• TO DO:
Repeat, with no changes, the rows from the first one through the line that contains "This screenshot has height=667, width=896.", both ends included.

• DATA PROVIDED:
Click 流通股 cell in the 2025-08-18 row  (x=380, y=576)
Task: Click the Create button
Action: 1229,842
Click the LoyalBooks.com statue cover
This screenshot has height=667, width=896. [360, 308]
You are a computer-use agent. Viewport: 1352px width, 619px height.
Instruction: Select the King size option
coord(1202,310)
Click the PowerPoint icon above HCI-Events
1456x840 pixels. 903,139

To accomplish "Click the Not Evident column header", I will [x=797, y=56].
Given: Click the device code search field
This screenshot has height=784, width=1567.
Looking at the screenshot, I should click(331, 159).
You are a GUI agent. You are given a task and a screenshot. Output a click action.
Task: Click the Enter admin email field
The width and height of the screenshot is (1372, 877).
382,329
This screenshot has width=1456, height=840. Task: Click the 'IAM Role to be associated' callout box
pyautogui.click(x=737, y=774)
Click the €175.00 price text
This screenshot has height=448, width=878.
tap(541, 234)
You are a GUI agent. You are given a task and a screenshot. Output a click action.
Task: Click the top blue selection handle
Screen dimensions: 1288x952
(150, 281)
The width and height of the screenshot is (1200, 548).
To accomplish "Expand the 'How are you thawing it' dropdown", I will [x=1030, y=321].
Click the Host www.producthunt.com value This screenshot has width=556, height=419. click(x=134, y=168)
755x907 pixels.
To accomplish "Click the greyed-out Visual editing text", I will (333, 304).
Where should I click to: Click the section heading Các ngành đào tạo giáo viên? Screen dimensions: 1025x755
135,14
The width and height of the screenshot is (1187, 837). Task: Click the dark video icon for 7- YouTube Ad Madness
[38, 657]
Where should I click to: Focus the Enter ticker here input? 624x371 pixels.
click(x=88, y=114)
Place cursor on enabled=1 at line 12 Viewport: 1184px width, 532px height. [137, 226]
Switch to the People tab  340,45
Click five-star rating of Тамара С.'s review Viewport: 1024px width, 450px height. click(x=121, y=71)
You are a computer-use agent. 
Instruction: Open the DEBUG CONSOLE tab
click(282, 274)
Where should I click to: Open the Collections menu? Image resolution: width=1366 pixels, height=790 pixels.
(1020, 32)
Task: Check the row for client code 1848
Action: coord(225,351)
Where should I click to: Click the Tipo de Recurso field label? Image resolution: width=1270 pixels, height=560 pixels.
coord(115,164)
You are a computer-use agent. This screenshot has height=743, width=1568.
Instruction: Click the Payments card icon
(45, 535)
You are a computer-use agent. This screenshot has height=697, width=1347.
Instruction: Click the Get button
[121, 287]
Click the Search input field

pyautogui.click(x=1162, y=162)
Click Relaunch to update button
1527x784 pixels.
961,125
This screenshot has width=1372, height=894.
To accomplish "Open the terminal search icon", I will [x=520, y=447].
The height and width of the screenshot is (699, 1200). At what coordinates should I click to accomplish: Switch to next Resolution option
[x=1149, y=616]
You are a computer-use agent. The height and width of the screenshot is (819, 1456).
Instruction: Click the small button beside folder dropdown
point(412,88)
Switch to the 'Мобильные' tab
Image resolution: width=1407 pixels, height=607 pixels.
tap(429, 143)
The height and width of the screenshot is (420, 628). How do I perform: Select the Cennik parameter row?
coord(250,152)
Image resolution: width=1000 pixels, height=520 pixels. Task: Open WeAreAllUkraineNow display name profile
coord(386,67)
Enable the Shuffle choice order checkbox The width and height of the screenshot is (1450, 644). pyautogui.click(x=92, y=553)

• RESPONSE TO THIS EXERCISE:
Click 流通股 cell in the 2025-08-18 row  (x=380, y=576)
Task: Click the Create button
Action: 1229,842
Click the LoyalBooks.com statue cover
This screenshot has height=667, width=896. [360, 308]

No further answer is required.